なぜ伊豆半島は静岡県で伊豆諸島は東京都なのか?という話がありました。
これについて、伊豆諸島の歴史について10年以上研究している、
榎澤幸広 先生(名古屋学院大学 現代社会学部 准教授)が説明していました。
伊豆諸島が東京都なのは、”島の人たちが東京とのつながりを望んだ”。
東京とのつながりと言っても、こんなに離れていて、
むしろ静岡の方が近いのが分かる。
伊豆諸島は、最北端の伊豆大島から南に約600km。
9つの有人島と多くの無人島、岩礁など、合計116の島々が連なってできている。
そんな島々に住む人たちは、東京とどんなつながりを望んだのか?
伊豆諸島は江戸時代、魚や塩といった島の特産品を年責として納めていた。
もともと幕府の直轄地だったので、東京とのつながりが歴史的にも深かった。
それぞれの島では海水を利用して作る塩や、「八丈絹」で知られる絹などを江戸まで運び、
それを売って、生計を立てていた。
しかし、明治時代になり、1871年の廃藩置県によって伊豆諸島は、相模国西部、伊豆国を管轄するために設置された足柄県の所属になった。
5年後、1876年に足柄県は静岡県になり、伊豆諸島もそのまま静岡県の管轄になった。

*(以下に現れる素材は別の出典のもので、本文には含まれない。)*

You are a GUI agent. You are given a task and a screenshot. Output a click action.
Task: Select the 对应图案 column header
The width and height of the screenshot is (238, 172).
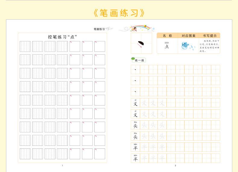tap(188, 36)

それでも、江戸時代からのつながりで、伊豆諸島からの人の行き来は東京ばかり。
一般の船もほとんど東京行きだった。
静岡県の管轄になることで、行政上の手続きは、まず東京に行き、陸路で静岡まで行っていた。
一方、静岡県の職員も、伊豆諸島に公務で行く場合、
陸路で東京に行き、そこから船で島まで行くという手間がかかっていた。
そんな状況を知り、地域行政を指揮していた大久保利通は、静岡県や伊豆諸島の人たちが、
不便のない生活ができるように、大政大臣の三条実美に上申書を送る。
「行政事務を円滑に遂行するためにも、また交通の利便性から見ても、
東京への移管は静岡と島民の双方にメリットがある」
この状況を理解した政府は、伊豆諸島が静岡県になってわずか2年後の1878年、東京府の管轄にした。